A recent paper submitted to preprint library arXiv by researchers from Rice University provides the first complete mechanical modelling of carbyne - a promising form of carbon which could outperform diamond, nanotubes and even graphene, taking the title of the strongest material in existence.
Graphene could lose its title as the world's strongest material, following a new study on a different carbon allotrope called carbyne. Image credit: Photos.com.
The allotropes of carbon have been the subject of much excitement in recent years, due to the incredible mechanical and electronic properties they offer, with potential applications in electronics, along with many other fields.
But now yet another form of carbon is causing a buzz - carbyne. Whilst it has been known about for some time, and has been synthesized in limited size and quantity by a variety of methods, it's mechanical, electrical and chemical properties have never been investigated in this level of detail.
The findings of the theoretical modelling study are quite astonishing. The tensile stiffness of a carbyne chain would be around double that of a carbon nanotube or sheet of graphene, and more than three times that of diamond.
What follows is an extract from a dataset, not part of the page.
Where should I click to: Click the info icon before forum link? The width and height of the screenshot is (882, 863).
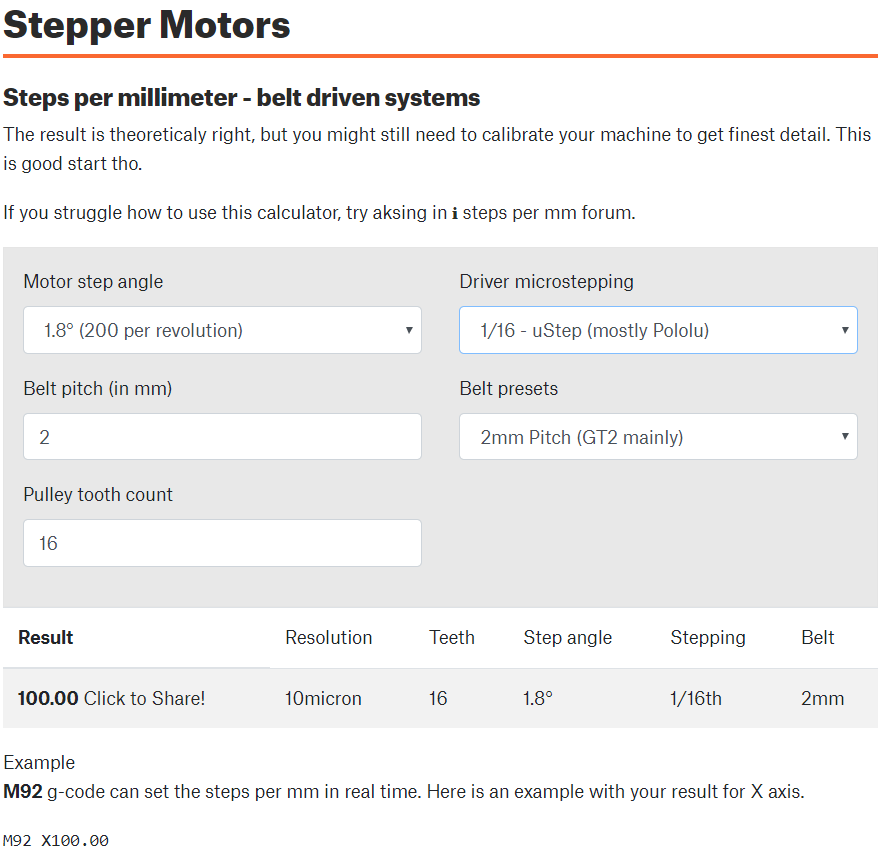tap(455, 213)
It's specific strength is also higher than any other known material, and it has a colossal predicted Young's modulus of 32.7 TPa - over 30 times than of graphene.
One major concern of nanotechnology engineers who might hope to use carbyne in the real world is the material's stability.
Chemists who have have managed to synthesize the material in the past predict that it will be unstable at normal temperatures - reacting with itself explosively and preventing any mainstream applications.
The new study puts these fears to rest, however - the Rice researchers showed that single carbyne chains are indeed stable. Condensed blocks of the material will react to some extent, but should remain intact at room temperature for at least several days. So whilst some cooling may be required for many applications, the numbers are certainly more encouraging than was thought previously.
This comprehensive theoretical study will no doubt give rise to a flurry of activity as scientists attempt to synthesize carbyne in longer chains and higher volumes, to hopefully prove that the material lives up to these promising predictions!